[Target pointing data]
▽

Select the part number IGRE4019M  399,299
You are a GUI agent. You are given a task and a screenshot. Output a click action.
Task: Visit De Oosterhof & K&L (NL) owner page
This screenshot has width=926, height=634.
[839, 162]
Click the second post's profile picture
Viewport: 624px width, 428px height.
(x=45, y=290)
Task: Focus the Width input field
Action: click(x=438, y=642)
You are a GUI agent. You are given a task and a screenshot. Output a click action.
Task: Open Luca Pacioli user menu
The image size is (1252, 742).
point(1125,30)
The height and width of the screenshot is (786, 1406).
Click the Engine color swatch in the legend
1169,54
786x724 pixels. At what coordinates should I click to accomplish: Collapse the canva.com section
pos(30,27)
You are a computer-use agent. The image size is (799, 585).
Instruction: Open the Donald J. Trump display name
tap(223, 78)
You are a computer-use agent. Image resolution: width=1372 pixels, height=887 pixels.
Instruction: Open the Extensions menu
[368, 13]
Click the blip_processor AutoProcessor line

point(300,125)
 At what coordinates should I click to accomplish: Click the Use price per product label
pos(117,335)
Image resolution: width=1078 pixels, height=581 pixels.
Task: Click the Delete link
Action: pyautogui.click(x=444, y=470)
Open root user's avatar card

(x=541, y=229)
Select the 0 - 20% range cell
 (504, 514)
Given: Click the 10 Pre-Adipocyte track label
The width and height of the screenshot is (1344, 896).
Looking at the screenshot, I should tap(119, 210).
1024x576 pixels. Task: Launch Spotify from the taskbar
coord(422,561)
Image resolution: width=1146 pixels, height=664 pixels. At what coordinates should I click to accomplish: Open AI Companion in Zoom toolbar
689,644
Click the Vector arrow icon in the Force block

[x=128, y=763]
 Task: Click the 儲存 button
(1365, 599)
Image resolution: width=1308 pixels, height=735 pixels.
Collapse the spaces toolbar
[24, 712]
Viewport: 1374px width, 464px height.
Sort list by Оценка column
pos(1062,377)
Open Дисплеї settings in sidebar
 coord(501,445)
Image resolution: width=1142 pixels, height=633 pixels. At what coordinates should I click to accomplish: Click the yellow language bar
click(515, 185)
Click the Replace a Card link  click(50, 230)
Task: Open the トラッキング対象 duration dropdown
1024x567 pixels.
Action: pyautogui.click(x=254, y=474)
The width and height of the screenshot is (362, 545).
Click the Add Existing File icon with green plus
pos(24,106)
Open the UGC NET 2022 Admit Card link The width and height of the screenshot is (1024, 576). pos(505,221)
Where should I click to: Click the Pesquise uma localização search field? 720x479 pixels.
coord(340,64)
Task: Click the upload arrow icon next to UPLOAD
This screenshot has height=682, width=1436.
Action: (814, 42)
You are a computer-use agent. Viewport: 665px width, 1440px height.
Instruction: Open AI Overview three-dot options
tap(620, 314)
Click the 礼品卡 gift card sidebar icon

△

Set exercise —
Reproduce verbatim the lines of the listing from the line with "Click the second post's profile picture" up to and including the line with "Action: click(x=438, y=642)".

Exercise response —
Click the second post's profile picture
Viewport: 624px width, 428px height.
(x=45, y=290)
Task: Focus the Width input field
Action: click(x=438, y=642)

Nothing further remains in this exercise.